Il est vrai qu'au 31 décembre 2002, la Caisse avait, par suite d'une solide radiation d'actif, diminué la valeur comptable de son placement dans Quebecor Média à seulement 435 millions de dollars.

Mais en date du 31 décembre dernier, la Caisse donnait à son investissement dans Quebecor Média une valeur comptable d'un peu plus de 1,6 milliard de dollars, soit presque quatre fois supérieure à celle de décembre 2002.

Comme Quebecor Média enregistre d'une année à l'autre une belle croissance de ses revenus et de ses bénéfices, la valeur du placement de la Caisse dans Quebecor Média devrait continuer de croître au fil des années.

Lors d'une récente étude sur le titre de Quebecor, réalisée par le service de recherche de la Financière Banque Nationale, les analystes Adam Shine et Greg MacDonald prévoyaient que la valeur «boursière» de Quebecor Média devrait atteindre l'an prochain près de 6,2 milliards.

Comme la Caisse détient 45,3% de Quebecor Média, cela donnerait à son placement dans Quebecor Média une valeur boursière de quelque 2,8 milliards.

Cette valeur boursière est certes encore au-dessous de l'investissement initial de la Caisse dans Quebecor Média...

Toutefois, non seulement la Caisse est-elle en train de récupérer le montant initial de son investissement mais en plus, si Quebecor Média continue sur sa belle lancée de croissance, la Caisse pourrait même y réaliser un coup d'argent un de ces beaux jours!

Bien sûr, la création de Quebecor Média a, initialement, coûté trop cher à la Caisse. Mais à la décharge de l'ancienne direction de la Caisse, cet investissement a été effectué en pleine bulle de la haute technologie, des communications et de l'Internet.
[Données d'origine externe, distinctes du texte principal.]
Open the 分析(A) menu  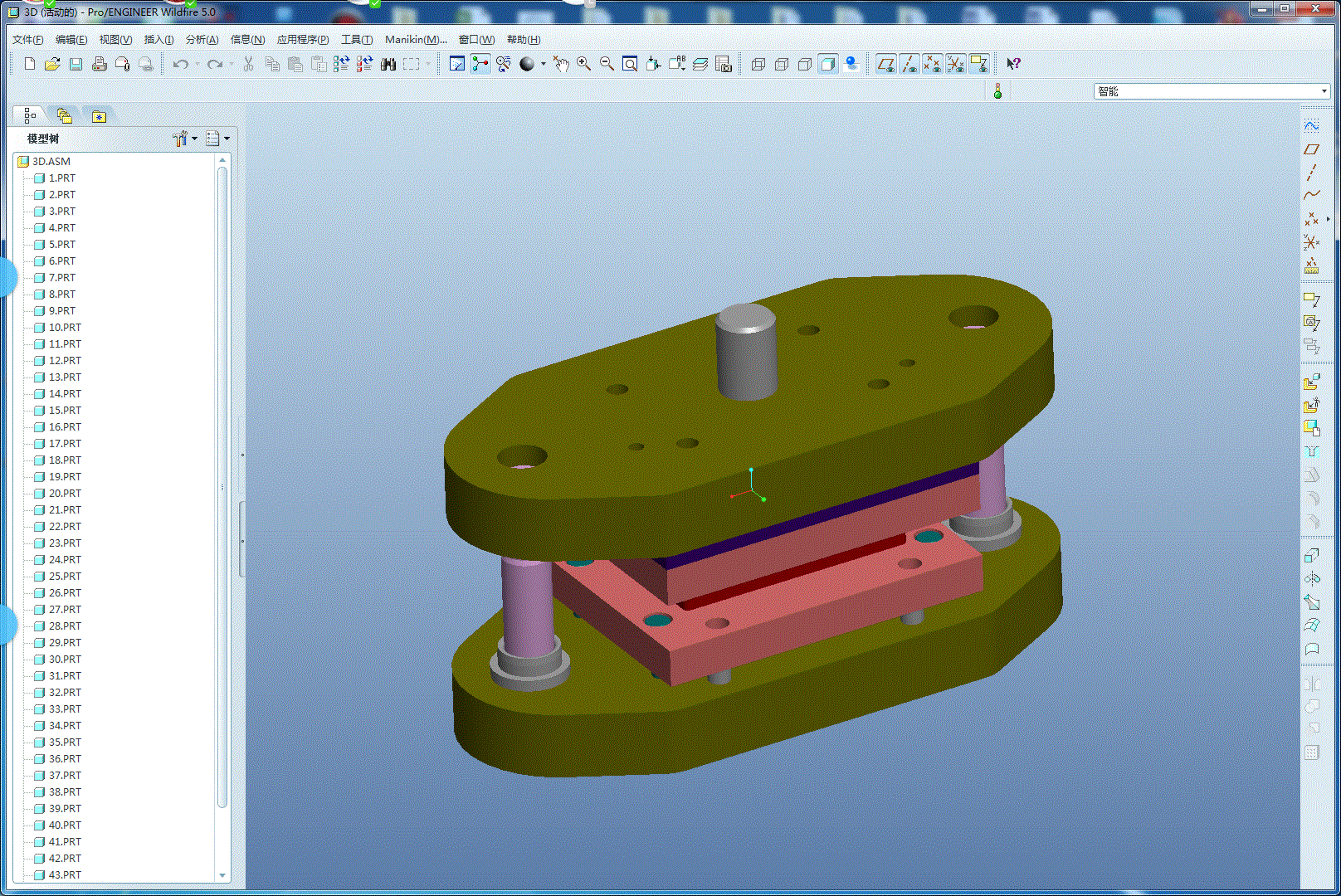point(202,40)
Tous les placements effectués à l'époque dans les entreprises de ce secteur se sont par la suite dégonflés dramatiquement. Toutes les caisses de retraite, les fonds de placement et les gros investisseurs institutionnels du monde entier ont épongé de lourdes pertes avec ces placements.

Étonnamment, Quebecor Média est l'une des rares créatures de la bulle de la haute technologie qui est en train de récupérer sa pleine valeur!

Évidemment, ce n'est pas là une raison en soi pour demander à la Caisse de dépôt d'acquérir toutes les entreprises québécoises menacées de passer un jour entre les mains d'intérêts étrangers.

Pas une obligation

Cependant, j'aimerais rappeler au premier ministre Jean Charest qu'investir dans les multinationales québécoises peut être en soi un aussi bon placement pour la Caisse que ses nombreux placements dans les multinationales étrangères.

Et la Caisse n'est pas obligée d'acquérir d'immenses blocs d'actions pour faire sentir sa présence et ainsi assurer une certaine protection des intérêts du Québec.

Cela dit, le principal acquéreur de Bell Canada, c'est Teachers, le régime de retraite des enseignants de l'Ontario. Teachers n'a pas la réputation de jouer au «Monopoly» avec ses placements.

Si Teachers a décidé d'investir massivement dans Bell Canada, c'est parce que cette entreprise québécoise représente aux yeux de ses dirigeants un solide placement.

Au cours des 11 dernières années, les gestionnaires de portefeuilles de Teachers ont battu ceux de la Caisse de dépôt et de placement à neuf reprises.